A Python web application to serve SKOS-encoded vocabularies as Linked Data.
Click on a badge to see a live instance of VocView.
SKOS stands for Simple Knowledge Organization System, a W3C recommendation, as of April, 2019.
SKOS is used to create controlled vocabularies and taxonomies using the RDF model. Combined with models created in the Web Ontology Language (OWL), SKOS allows Semantic Web users to provide information in an unambiguous, interoperable, and reusable manner.
VocView uses the pyLDAPI library to provide registry information as Linked Data. The library also provides VocView with different views of things. For example, a register view to describe a register and its items, an alternates view, to describe the alternative views of the same resource, and a SKOS view, to describe SKOS concept schemes and concepts.
VocView also provides different formats for things, such as text/html, text/turtle, application/rdf+xml, etc.
Specifying views and formats can be done by using the query string arguments _view
and _format
or content negotiation with an Accept header.
http://localhost:5000/vocabulary/?_view=alternates&format=html
The above request will show the HTML page of the alternates view, and display all the available views and formats in a table.
All vocabulary data are accessible via the Linked Data API.
Clone this repository's master branch
git clone https://github.com/edmondchuc/vocview.git
Change directory into vocview and install the Python dependencies
pip install -r requirements.txt
Note: Python virtualenv is highly recommended. See this article on Python virtual environments.

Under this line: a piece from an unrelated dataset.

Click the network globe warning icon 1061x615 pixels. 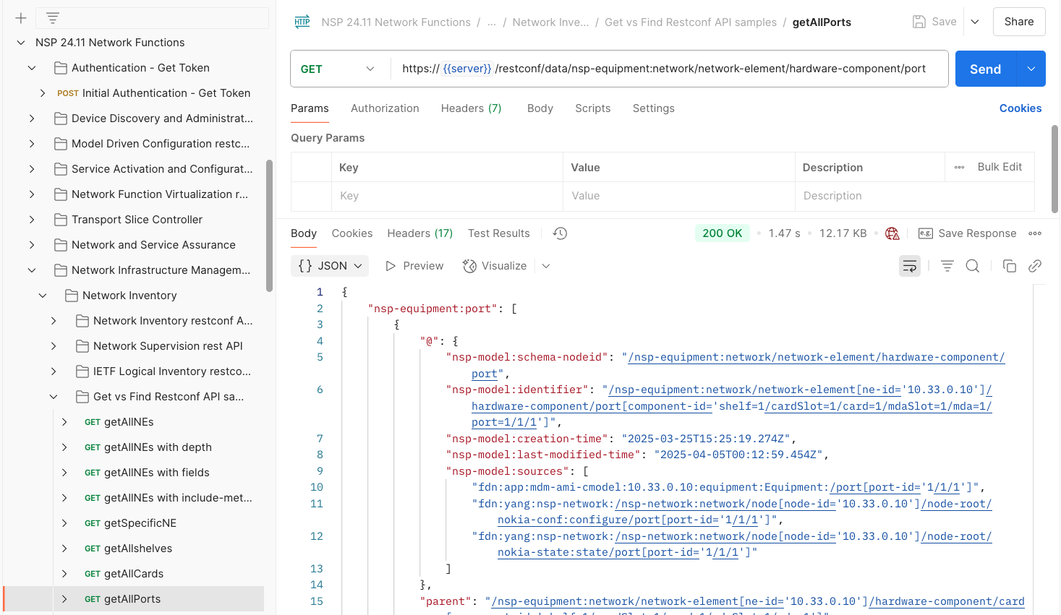click(892, 233)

Add some vocabulary sources in the vocabs.yaml
file
download:
material_types:
source: https://vocabs.ands.org.au/registry/api/resource/downloads/524/ga_material-type_v1-0.ttl
format: turtle
local:
skos:
source: skos.ttl
format: turtle
rva:
resource_endpoint: 'https://demo.ands.org.au/vocabs-registry/api/resource/vocabularies/{}?includeVersions=true&includeAccessPoints=true&includeRelatedEntitiesAndVocabularies=false'
download_endpoint: 'https://demo.ands.org.au/vocabs-registry/api/resource/downloads/{}'
extension: ttl # Use Turtle as it has excellent compression compared to other RDF serialisations
format: turtle
ids: [
245, # CORVEG
]
The example snippet above shows how to enable three types of vocabulary files, an online file, a local file, and a file accessed via Research Vocabularies Australia's (RVA) API.
The material_types
is an online file (hence the download
node), where the source
node lists the absolute URL of the file. The format
node tells the RDFLib parser what format the file is in. See the list of available parsers for RDFLib here.
The local
node lists RDF files on the local filesystem. By default, the path of the source
node is relative to the local_vocabs
directory in this repository.
The RVA resource finds the latest API endpoint for a given project referenced by the ID 245
. The extension informs the API what format we want to download and the format informs the VocView system what file type to expect. The resource_endpoint
is used to determine the RVA project's latest version's download ID. The download ID is then used with the download_endpoint
to download the latest RDF resource.
Note: there is significance with loading in the
skos.ttl
file, which is a modified version of the SKOS definition. The modifications consist of removing a fewrdfs:subPropertyOf
statements used by the rule-based inference engine (discussed later). Loading this file in to the graph allows the inferencer to create new triples.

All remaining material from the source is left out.